- _DATA FOR ANALYSIS_
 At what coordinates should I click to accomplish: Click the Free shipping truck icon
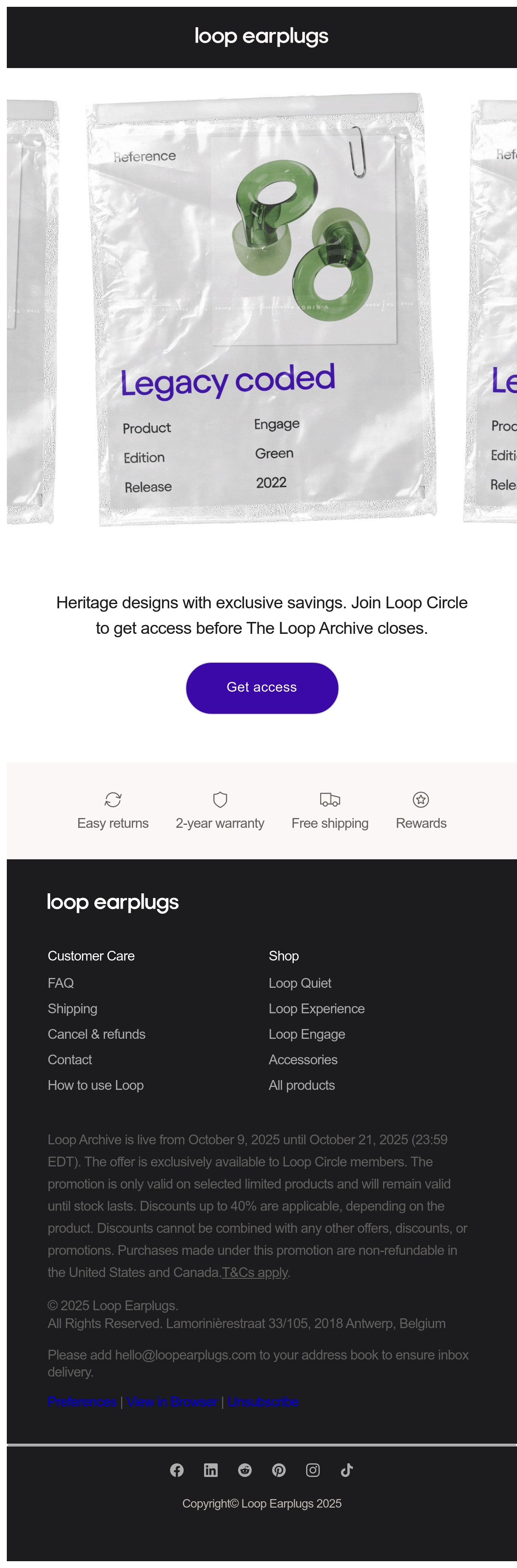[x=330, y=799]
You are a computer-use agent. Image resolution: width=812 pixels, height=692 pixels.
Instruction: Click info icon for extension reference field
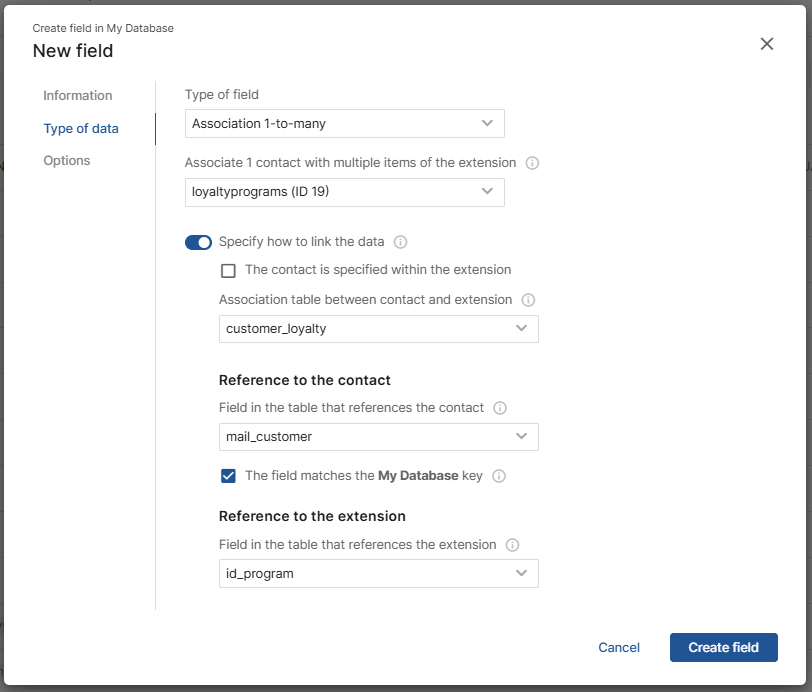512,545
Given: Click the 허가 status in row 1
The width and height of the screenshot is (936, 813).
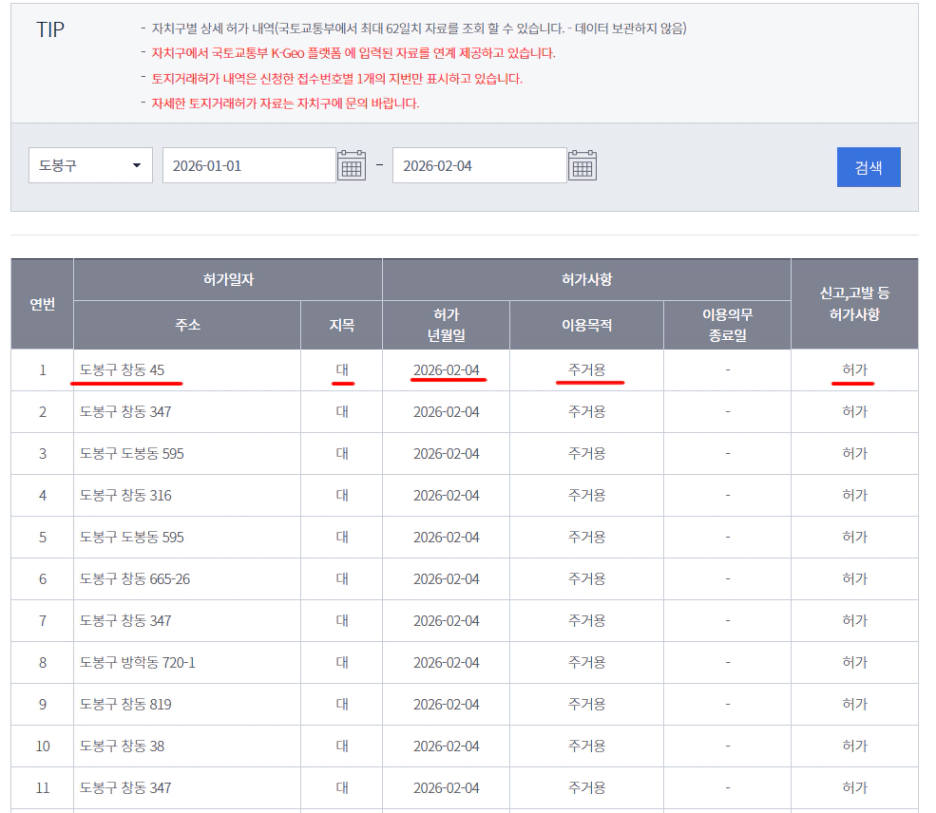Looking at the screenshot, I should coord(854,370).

...

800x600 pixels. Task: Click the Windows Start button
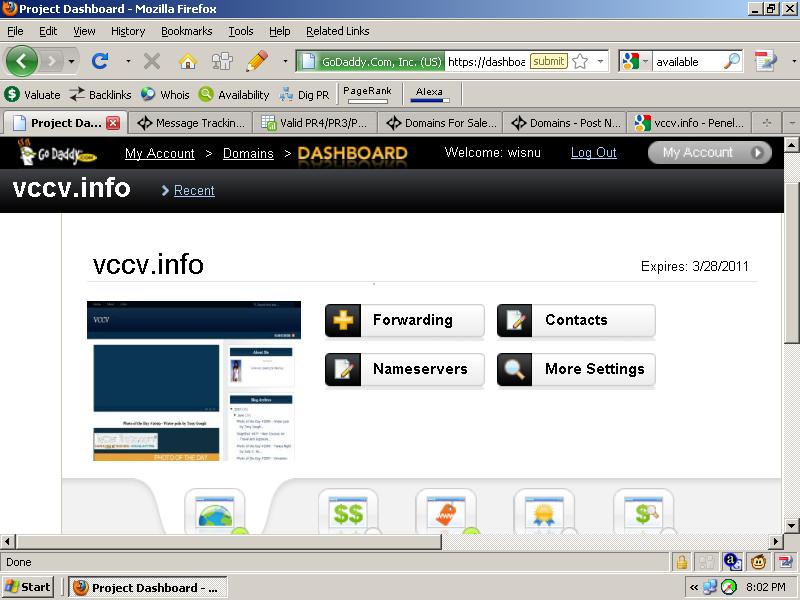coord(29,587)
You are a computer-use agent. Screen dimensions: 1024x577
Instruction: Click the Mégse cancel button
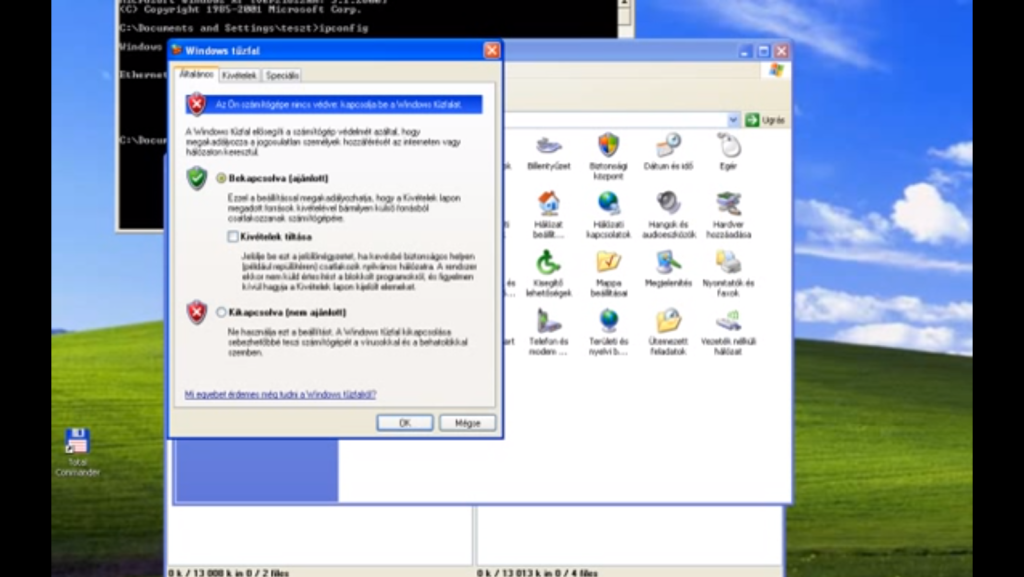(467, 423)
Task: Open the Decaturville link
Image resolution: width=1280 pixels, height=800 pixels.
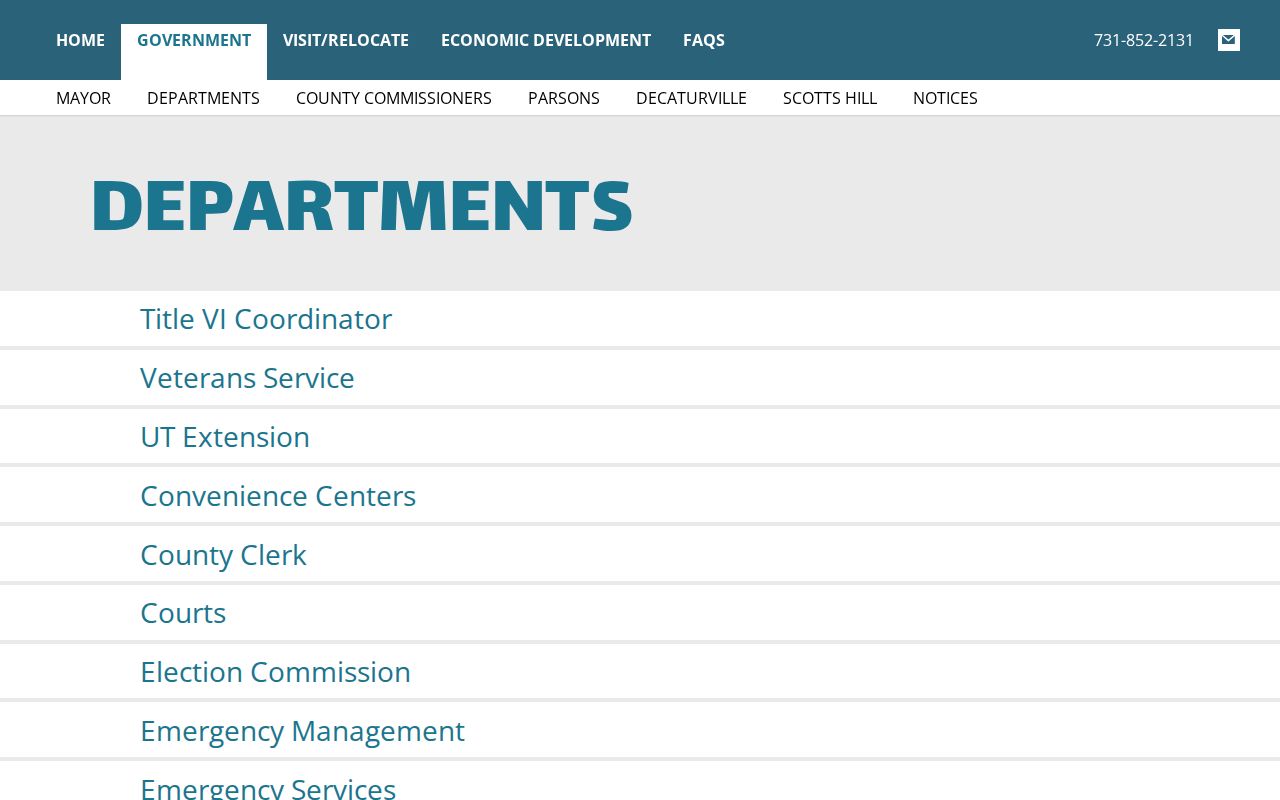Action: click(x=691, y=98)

==

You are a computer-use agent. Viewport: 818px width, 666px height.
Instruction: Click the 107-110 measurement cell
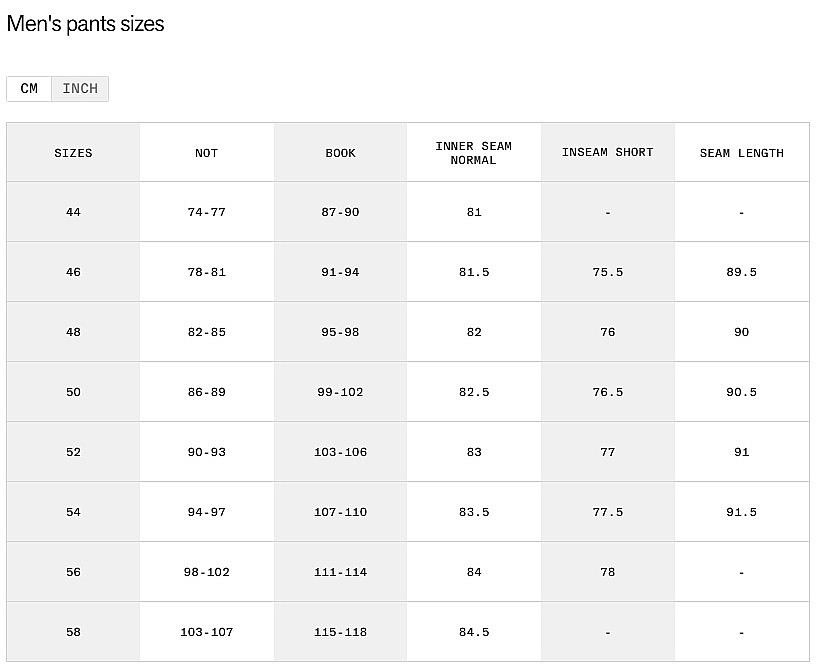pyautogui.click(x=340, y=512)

- _EXERCISE_
All lines with the word "computer" are needed; pull them from the entries and copy each.

- _ANSWER TO THE EXERCISE_
You are a computer-use agent. Image resolution: width=812 pixels, height=692 pixels.
You are a computer-use agent. Screen dimensions: 1024x577
You are a computer-use agent. Viewport: 818px width, 666px height.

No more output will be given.